Problem:
Lines containing the word "number" are the ones to copy from the records below.

(Excerpts from a dataset)
══════

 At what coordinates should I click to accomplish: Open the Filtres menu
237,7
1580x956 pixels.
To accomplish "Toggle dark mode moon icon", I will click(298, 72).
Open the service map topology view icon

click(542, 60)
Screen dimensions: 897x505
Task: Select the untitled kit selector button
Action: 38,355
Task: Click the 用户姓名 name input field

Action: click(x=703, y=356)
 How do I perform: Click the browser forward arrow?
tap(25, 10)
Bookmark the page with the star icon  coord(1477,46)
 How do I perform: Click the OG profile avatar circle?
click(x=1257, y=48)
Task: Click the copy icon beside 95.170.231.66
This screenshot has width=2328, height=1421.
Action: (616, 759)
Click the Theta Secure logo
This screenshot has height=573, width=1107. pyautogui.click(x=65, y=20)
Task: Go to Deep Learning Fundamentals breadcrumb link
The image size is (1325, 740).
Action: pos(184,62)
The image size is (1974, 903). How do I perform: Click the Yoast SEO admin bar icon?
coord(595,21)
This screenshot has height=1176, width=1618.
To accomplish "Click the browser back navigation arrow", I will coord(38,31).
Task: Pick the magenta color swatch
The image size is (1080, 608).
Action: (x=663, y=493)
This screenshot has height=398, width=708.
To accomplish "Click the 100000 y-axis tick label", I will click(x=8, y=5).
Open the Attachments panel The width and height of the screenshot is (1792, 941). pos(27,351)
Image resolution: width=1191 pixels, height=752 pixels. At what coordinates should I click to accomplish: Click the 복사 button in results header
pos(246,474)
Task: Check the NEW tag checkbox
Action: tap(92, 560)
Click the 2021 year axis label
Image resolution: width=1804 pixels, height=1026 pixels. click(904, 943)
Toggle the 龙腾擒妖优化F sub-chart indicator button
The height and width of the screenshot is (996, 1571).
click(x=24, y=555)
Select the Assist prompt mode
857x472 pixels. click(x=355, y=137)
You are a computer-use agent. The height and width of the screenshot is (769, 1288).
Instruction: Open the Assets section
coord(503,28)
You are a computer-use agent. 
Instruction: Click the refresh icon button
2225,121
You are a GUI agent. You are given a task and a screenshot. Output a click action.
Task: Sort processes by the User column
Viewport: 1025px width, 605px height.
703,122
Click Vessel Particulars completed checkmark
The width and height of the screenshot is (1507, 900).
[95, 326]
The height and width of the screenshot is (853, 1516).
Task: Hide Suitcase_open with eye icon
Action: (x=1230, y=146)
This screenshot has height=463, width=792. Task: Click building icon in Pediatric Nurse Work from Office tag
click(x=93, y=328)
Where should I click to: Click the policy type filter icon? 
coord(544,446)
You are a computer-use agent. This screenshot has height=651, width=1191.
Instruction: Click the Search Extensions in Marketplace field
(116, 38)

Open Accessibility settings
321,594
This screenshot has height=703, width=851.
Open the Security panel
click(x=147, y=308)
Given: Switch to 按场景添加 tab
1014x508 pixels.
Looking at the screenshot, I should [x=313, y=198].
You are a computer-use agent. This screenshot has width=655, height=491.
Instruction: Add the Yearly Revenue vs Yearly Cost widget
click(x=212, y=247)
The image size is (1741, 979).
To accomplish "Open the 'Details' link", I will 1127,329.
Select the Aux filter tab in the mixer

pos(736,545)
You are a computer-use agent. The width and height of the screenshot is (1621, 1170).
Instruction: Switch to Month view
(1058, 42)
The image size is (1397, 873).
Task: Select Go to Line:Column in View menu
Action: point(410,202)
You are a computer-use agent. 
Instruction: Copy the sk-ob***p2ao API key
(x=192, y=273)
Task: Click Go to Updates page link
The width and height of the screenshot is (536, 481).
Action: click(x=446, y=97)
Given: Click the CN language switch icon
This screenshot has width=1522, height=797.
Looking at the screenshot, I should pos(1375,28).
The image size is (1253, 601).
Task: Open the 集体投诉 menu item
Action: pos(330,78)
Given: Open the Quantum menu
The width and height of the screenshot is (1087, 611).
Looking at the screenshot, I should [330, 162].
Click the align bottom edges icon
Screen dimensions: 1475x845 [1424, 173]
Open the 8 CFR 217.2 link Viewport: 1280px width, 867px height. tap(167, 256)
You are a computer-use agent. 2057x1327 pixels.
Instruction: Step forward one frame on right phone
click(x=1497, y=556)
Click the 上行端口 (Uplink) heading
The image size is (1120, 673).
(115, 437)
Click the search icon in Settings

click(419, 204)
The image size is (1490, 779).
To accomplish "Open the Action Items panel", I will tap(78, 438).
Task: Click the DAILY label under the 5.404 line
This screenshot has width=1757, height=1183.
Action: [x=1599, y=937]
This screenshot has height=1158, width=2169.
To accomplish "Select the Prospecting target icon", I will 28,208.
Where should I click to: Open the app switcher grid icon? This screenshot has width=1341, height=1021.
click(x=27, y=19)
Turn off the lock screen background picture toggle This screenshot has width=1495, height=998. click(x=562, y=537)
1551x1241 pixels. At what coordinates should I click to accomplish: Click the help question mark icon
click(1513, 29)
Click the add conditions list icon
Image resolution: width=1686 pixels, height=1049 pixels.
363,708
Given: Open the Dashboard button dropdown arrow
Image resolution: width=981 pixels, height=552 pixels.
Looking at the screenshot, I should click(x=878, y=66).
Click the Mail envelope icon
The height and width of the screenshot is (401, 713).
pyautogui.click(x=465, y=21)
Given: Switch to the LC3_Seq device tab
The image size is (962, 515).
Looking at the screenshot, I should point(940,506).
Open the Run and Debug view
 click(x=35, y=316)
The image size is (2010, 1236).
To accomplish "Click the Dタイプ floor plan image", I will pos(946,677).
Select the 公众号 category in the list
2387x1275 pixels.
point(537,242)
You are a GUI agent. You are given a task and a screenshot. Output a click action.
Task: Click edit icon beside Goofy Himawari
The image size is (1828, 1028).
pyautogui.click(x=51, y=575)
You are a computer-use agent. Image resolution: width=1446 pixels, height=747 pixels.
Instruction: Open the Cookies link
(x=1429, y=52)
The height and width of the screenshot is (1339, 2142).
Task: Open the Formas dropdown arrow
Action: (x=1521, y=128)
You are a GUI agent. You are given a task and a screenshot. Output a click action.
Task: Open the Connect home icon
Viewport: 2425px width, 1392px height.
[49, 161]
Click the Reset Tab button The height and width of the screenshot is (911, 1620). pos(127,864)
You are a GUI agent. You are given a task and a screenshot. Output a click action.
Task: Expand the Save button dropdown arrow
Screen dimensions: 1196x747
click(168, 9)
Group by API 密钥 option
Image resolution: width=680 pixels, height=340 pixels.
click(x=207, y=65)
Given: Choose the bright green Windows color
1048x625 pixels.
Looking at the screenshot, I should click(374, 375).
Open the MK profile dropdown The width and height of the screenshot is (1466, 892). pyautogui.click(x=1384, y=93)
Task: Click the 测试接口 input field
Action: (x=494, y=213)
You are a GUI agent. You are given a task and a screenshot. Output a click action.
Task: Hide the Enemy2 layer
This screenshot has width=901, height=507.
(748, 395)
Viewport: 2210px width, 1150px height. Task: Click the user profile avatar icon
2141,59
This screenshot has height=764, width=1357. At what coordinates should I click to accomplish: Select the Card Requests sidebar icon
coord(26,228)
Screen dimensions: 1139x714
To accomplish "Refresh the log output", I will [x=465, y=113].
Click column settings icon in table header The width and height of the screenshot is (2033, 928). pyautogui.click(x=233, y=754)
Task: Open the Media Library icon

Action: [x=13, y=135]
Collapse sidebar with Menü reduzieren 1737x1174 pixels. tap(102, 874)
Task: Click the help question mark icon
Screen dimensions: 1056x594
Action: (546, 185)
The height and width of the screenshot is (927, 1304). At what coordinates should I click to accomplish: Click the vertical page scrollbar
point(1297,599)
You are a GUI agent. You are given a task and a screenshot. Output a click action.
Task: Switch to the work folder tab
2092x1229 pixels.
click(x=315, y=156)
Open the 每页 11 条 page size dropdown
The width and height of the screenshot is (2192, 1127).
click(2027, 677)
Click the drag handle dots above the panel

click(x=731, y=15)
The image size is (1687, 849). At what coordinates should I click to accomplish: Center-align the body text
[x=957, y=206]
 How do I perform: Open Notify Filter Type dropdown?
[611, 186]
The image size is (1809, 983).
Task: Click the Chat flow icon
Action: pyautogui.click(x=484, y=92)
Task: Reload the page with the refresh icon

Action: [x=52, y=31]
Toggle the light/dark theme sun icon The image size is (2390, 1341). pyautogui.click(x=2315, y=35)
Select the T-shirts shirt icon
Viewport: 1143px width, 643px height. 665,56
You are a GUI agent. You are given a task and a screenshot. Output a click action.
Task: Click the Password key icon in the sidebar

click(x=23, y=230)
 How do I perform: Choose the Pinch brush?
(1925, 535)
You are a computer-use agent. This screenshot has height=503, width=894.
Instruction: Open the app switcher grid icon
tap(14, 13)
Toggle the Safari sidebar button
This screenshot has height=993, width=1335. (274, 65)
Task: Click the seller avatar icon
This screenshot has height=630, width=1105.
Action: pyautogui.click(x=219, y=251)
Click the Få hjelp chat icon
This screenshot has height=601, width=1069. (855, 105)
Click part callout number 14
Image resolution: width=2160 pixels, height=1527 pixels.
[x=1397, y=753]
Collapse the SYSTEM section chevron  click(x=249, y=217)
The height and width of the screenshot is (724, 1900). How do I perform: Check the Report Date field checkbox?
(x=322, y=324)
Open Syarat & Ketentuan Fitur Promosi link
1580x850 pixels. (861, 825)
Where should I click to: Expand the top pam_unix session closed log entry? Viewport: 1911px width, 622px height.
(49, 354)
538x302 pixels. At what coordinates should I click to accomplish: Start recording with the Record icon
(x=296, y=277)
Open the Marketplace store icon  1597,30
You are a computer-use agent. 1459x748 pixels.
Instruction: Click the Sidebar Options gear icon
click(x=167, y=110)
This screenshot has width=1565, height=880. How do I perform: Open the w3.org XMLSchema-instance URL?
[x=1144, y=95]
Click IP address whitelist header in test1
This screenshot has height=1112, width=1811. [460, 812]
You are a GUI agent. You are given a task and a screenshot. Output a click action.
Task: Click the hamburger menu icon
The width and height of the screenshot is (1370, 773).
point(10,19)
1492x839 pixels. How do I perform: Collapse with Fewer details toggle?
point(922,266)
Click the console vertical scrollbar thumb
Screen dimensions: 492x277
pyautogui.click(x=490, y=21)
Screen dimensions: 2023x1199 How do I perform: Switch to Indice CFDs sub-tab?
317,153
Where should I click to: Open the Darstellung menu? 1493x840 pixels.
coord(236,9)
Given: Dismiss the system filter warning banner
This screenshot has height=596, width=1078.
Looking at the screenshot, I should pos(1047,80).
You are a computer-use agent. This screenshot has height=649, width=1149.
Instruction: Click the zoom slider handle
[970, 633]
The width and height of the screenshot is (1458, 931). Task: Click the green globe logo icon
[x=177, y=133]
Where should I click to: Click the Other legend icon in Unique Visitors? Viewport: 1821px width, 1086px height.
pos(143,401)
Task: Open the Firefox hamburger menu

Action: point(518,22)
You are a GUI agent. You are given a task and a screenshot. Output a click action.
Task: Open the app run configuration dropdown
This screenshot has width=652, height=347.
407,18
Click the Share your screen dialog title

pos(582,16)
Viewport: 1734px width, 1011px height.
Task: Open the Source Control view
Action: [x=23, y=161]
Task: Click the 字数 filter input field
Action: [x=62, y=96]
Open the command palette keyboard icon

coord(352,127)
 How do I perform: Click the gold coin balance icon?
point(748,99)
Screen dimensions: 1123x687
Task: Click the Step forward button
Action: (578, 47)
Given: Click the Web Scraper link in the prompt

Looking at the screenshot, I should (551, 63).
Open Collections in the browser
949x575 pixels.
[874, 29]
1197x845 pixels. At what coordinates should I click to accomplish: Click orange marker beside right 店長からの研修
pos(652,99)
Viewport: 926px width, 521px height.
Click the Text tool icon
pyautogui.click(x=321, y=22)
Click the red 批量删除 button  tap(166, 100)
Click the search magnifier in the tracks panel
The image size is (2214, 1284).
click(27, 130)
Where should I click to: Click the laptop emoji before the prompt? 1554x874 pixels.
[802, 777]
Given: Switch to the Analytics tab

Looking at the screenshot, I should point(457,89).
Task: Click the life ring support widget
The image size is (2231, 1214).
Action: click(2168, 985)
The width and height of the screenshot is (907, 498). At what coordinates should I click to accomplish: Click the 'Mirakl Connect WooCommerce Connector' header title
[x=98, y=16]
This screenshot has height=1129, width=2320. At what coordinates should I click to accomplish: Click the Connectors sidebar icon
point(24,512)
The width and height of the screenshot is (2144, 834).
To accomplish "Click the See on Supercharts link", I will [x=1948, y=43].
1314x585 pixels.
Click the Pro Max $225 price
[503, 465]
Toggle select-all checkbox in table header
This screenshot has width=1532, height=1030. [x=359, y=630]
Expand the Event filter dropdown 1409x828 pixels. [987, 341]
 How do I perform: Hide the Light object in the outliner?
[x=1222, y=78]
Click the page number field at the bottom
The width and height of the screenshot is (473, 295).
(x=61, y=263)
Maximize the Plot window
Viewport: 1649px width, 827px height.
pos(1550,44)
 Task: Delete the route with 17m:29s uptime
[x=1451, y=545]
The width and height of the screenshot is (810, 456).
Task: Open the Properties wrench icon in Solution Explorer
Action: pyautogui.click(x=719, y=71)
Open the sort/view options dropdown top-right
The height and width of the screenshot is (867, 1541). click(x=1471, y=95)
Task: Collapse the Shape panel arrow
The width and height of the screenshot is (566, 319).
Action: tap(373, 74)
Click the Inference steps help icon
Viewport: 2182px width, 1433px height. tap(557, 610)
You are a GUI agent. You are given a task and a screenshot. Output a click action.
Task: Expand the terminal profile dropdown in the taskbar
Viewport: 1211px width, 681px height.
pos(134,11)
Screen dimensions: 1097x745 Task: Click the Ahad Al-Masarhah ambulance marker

══════

Result:
Click part callout number 14
Click the page number field at the bottom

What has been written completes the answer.